Insider trading hurts literally nobody. I am going to summarize the following article in my own words but feel free to read the original for more clarity. https://www.theconservative.online/insider-trading-victimless-crime
the merchant
There had been a famine on the island of Rhodos. A merchant from Alexandria arrives on his ship which is heavily laden with wheat. He expects more merchants to be on their way to the island because he could see their sails on the distant horizon. The question is whether the merchant has to reveal this to the islanders. It would definitely deprive him of the chance to sell his wheat at a much higher price than would otherwise be the case.
I would argue that there is no ethical obligation. His knowledge is his own and if he benefits from it he harms nobody. The people he is selling wheat to also own their own knowledge and have no .moral obligation to tell the merchant anything.
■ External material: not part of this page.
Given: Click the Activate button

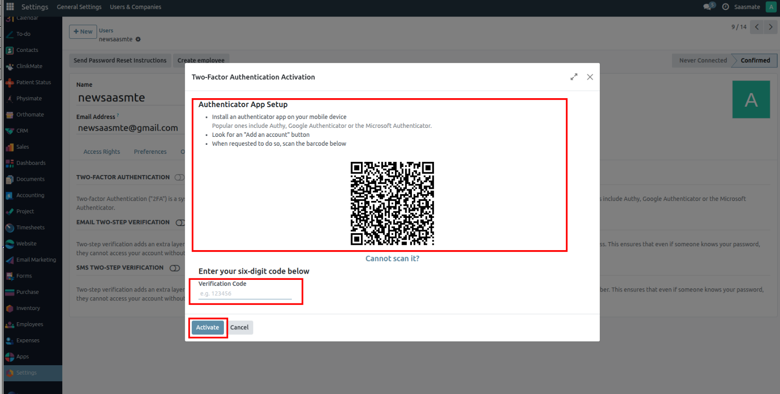Looking at the screenshot, I should pyautogui.click(x=207, y=327).
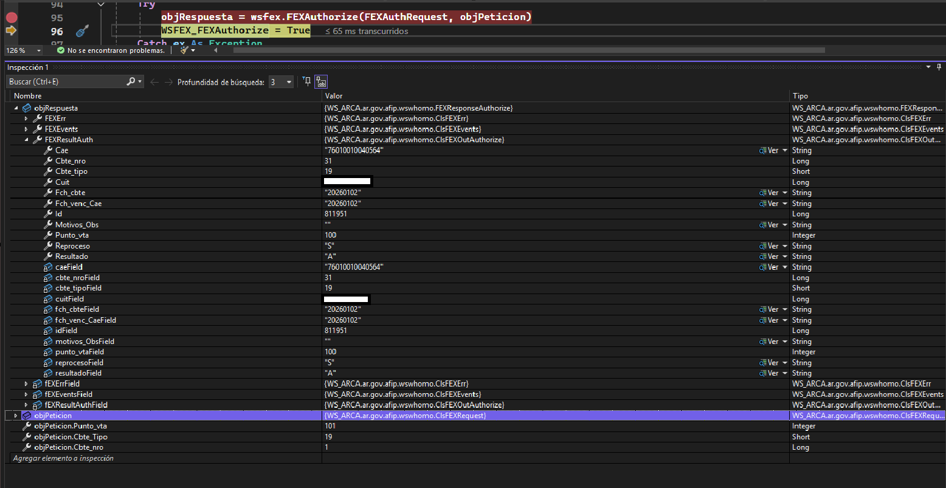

The merchant doesn't know if those other ships will make it to land or be swallowed up by a tornado. He doesn't know if they were even heading there or if he could be mistaken.
This is entirely different than if his wheat was bad and he failed to disclose it. However he is selling what he claims to be selling and the product is good in the above scenario.
horse racing
lets say i am at Delaware Park and consideri g betting on a horse race. Lets say I walk by a horse and notice he has an erect penis. (Horse betters are weird and think that makes the horse run faster) now am I under some moral requirement to tell people I saw that an underdog horse has an erect penis? Of couse not. It is silly.
I can think of that horses erect penis all I want when making my bet and I harm nobody. Jell maybe I tell a friend about the horses penis. My friend just received Insider information. Us he being unethical if he doesn't start shouting about the horses penis to everyone in line to make a bet?
I think not. Now if somebody drugged a horse to rig the race, certainly that is unethical but not bringing up the strong raging erection of the finest stud on the track, is okay.
Insider trading hurts nobody. Martha Stewart didn't hurt anybody by acting on a stock tip any more than I hurt anybody if I saw an erect horse penis and got excited. Then bet on him.
so why is insider trading illegal
technically it is only illegal for outaiders and the poor. CEOs do it all the time and have the right to exercise their share options at will, but why are people against insider trading.
Well there are 2 reasons and neither are valid
1. They are a CEO and hate seeing normal people benefit from advanced knowledge.
2. They are a poor fag and though the trading has zero effect on them, they are too stupid to obtain insider information so exercise their jealousy by hating on based insider Chad's.
conclusion
Insider trading is a victimless crime and it is only banned because CEOs are greedy and because poor fags are player haters.